Trust, loyalty and monogamy are rare to find in today’s society. Partnerships have lost their sacredness. We live in a society where it is frowned upon & viewed “unmanly” for a man to openly cry, show his vulnerabilities, hurts, & mistreatment by a a female. There is so much attention placed on women being broken by relationships it is often forgotten that men are broken by them too.
To open thyself up to be loved and learning to trust are two of the scariest things one can do after being hurt & cheated on repeatedly in past relationships. One of the biggest and hardest lessons my late significant other, Matt, and I taught each other was TRUST! Without trust it is hard to build a solid relationship.

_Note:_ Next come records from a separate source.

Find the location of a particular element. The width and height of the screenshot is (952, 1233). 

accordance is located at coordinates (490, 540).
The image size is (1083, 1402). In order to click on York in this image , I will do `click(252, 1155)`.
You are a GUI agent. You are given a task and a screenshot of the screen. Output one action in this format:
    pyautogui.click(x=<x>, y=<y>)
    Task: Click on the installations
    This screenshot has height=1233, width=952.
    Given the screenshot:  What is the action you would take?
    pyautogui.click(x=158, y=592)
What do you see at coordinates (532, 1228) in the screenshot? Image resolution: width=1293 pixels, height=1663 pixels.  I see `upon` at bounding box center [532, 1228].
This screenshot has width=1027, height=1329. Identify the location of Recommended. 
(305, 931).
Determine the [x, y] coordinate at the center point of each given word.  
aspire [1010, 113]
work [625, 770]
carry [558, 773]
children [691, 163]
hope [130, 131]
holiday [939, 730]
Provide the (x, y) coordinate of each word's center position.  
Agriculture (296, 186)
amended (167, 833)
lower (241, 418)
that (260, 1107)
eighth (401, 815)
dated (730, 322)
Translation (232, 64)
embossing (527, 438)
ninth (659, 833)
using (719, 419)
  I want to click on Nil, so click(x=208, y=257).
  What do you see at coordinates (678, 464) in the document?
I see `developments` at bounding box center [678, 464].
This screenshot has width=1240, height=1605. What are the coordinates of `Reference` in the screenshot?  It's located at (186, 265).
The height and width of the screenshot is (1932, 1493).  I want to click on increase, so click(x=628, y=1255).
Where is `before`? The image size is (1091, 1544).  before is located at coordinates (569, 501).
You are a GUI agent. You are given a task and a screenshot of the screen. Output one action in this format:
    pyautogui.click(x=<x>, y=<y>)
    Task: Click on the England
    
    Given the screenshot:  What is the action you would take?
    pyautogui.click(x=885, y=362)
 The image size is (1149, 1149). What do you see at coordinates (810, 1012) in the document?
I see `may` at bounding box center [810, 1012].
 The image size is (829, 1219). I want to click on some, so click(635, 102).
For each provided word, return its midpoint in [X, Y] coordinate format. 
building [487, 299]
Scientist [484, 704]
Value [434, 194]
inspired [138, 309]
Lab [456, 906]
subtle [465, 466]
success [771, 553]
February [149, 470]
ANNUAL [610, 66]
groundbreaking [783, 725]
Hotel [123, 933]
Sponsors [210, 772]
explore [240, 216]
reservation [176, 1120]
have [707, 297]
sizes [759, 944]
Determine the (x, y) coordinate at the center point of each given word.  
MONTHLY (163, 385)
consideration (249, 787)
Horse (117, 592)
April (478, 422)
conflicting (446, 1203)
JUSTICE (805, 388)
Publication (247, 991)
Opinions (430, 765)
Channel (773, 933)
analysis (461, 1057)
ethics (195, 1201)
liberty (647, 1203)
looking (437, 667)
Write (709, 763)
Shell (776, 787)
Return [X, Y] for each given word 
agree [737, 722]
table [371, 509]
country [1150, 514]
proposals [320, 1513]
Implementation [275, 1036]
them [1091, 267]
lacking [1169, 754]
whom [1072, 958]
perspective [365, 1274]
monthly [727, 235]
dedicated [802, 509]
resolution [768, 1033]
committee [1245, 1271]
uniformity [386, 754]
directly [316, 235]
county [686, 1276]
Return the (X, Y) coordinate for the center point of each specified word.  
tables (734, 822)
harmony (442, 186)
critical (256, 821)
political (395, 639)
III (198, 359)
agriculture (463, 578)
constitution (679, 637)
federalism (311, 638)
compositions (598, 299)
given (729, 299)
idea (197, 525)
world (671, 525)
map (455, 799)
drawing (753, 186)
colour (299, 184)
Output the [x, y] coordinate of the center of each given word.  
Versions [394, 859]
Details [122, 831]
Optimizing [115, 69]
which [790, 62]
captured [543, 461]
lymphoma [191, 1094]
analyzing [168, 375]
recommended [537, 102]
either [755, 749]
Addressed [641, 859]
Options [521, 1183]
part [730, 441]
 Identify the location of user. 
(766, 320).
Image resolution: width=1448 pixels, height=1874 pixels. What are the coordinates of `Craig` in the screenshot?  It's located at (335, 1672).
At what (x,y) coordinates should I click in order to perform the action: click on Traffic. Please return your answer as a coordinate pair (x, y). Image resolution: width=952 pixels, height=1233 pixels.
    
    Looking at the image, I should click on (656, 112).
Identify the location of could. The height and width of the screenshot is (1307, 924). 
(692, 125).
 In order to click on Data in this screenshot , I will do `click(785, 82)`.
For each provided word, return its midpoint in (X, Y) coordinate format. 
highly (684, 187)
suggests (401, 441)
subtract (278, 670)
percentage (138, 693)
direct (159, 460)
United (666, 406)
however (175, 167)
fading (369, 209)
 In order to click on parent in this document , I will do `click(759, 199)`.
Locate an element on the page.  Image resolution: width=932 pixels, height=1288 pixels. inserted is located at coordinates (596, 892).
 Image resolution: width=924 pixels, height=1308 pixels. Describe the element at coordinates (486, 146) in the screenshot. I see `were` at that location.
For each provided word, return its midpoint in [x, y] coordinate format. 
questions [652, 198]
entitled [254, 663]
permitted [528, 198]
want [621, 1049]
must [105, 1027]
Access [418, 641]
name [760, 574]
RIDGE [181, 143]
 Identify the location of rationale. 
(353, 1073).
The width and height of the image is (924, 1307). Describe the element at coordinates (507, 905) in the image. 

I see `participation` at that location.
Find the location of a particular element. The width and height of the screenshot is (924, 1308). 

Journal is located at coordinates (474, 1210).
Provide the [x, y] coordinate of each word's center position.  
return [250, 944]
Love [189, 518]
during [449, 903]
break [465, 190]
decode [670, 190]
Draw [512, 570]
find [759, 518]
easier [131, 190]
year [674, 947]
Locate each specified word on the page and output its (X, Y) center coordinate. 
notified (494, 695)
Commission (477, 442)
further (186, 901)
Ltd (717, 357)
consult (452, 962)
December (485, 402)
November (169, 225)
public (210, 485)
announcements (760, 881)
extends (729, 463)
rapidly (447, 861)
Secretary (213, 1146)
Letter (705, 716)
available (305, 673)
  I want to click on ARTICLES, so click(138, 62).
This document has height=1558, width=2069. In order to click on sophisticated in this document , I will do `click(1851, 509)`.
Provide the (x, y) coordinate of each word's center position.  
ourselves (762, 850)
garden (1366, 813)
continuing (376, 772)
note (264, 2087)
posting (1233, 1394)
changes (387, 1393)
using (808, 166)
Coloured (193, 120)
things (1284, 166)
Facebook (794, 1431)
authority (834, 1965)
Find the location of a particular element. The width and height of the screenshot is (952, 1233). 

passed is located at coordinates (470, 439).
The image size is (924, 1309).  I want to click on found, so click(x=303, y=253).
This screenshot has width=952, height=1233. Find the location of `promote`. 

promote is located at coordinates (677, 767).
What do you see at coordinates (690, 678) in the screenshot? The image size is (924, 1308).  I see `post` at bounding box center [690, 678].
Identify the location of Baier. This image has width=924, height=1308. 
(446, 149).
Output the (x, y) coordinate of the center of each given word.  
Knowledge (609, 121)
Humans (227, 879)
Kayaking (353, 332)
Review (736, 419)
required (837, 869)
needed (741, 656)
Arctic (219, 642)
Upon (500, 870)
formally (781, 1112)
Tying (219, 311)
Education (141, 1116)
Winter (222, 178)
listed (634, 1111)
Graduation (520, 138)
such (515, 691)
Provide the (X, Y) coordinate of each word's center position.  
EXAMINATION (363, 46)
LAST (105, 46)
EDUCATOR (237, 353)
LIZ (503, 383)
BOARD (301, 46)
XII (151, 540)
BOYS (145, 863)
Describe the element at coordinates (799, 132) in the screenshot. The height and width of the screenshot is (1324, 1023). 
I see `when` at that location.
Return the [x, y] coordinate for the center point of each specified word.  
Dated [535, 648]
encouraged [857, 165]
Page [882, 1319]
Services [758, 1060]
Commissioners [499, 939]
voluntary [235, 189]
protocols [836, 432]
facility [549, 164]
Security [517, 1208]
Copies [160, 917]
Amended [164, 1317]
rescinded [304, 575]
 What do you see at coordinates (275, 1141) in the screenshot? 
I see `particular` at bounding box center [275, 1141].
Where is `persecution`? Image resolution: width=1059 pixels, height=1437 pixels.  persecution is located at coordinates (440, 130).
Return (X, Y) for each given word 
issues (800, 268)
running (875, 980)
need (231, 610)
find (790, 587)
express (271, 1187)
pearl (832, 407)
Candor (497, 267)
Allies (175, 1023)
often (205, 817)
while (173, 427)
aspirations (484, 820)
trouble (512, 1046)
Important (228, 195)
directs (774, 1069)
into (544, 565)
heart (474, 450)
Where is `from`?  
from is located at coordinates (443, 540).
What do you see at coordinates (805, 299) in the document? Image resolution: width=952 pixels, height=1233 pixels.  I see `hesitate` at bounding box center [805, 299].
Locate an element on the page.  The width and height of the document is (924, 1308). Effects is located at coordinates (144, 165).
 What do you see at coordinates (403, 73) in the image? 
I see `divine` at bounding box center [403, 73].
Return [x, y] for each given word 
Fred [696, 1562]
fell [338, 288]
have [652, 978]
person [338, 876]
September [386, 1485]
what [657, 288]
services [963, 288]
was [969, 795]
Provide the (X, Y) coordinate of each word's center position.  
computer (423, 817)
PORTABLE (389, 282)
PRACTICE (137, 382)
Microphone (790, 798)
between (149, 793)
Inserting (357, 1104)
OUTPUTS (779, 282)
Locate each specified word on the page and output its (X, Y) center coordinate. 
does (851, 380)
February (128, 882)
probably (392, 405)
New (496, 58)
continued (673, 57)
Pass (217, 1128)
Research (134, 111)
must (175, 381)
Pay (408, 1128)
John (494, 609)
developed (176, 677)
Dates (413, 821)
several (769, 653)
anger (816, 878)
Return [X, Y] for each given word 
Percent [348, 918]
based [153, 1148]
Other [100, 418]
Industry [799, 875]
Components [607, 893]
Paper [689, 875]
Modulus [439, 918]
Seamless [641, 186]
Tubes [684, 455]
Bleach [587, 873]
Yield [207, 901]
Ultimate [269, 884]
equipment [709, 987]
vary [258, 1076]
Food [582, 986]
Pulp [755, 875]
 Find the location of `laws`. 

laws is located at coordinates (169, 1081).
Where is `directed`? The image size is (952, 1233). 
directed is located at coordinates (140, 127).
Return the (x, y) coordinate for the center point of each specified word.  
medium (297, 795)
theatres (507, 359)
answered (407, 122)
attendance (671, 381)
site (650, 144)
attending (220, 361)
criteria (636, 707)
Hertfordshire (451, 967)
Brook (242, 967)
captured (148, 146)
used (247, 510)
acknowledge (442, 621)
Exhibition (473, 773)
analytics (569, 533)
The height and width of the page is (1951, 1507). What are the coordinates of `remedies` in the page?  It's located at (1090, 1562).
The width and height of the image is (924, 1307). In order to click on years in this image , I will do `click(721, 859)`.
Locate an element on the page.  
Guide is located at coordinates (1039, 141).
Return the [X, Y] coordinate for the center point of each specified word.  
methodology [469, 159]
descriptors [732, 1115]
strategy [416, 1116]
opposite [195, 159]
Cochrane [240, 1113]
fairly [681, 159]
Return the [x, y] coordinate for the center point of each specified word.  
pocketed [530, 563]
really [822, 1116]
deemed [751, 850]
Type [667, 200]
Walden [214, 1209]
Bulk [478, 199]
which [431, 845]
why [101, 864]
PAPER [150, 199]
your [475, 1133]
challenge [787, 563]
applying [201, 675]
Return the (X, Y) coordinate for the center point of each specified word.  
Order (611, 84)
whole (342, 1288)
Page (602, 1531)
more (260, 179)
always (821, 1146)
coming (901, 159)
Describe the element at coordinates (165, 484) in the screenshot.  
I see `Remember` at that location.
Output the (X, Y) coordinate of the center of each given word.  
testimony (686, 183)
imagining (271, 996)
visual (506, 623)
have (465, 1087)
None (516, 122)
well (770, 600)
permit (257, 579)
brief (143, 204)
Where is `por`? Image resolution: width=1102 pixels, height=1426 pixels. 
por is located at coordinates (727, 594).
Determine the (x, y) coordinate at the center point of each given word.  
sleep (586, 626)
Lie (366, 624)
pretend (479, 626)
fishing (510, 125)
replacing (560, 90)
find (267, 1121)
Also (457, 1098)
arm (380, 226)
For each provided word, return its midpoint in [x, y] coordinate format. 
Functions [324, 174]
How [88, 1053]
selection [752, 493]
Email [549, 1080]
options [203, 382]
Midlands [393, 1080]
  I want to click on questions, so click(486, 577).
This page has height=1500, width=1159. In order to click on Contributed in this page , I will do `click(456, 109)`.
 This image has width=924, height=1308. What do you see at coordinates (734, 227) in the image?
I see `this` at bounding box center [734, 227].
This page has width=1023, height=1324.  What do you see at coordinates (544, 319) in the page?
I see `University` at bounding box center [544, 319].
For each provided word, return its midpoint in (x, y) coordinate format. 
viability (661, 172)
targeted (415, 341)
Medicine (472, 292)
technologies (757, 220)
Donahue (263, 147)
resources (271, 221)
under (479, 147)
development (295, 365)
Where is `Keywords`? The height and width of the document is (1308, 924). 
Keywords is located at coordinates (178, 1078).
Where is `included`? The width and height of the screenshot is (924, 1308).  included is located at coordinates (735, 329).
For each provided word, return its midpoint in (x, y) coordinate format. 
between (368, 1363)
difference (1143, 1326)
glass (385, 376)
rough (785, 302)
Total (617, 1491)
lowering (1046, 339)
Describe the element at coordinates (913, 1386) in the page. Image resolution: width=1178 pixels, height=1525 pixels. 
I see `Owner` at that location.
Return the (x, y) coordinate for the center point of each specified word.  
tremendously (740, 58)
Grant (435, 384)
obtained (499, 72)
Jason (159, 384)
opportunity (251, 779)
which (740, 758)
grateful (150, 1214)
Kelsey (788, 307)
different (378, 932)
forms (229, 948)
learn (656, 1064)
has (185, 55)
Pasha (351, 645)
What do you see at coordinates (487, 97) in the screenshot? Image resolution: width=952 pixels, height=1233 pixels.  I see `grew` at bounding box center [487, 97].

There is saying “ACTIONS SPEAK LOUDER THAN WORDS “. This is how Matt gained my trust and we built our solid foundation. I have found through my life experiences with others that words are just words until you put meaning behind them. I shared with him my feelings, my fears, my past hurts, trauma and abuse, my vulnerabilities and rawness and my dreams. Matt was a man of few words at first instead showing me through his actions that he not only heard what I said he listened. As our relationship progressed he began using music as way to express his True feelings not only for me but also his innermost world until he was able to voice them. The first time he said, “I Love You”, he caught me by surprise and I said, “What?”, he didn’t respond, so later when he walked me out to my car before work I asked him , “…Did I hear you say, ‘I Love You….?” He said, “Yes, I use those words sparingly…” It surprised me the more he revealed that he had many of the same insecurities and fears I had, too: not being good enough, not being worthy of love and the fear of being cheated on, are just a few examples. The more we gained each other’s trust the more our walls of protection came down, knowing it was safe to show our “broken” pieces, the side of us no one else knew or saw. Together with the safety and protection of our love, we began facing our fears, healing each other’s wounds, revisiting our dreams and began planning for our futures together.
Time and time again we showed each other through our actions that we were loyal, faithful and committed to each other. We knew without a doubt we could trust each other on every level and that we would not be hurt in any way shape or form. Teaching each other the sacredness of a relationship is one of the most beautiful gifts my late significant other and I gave each other.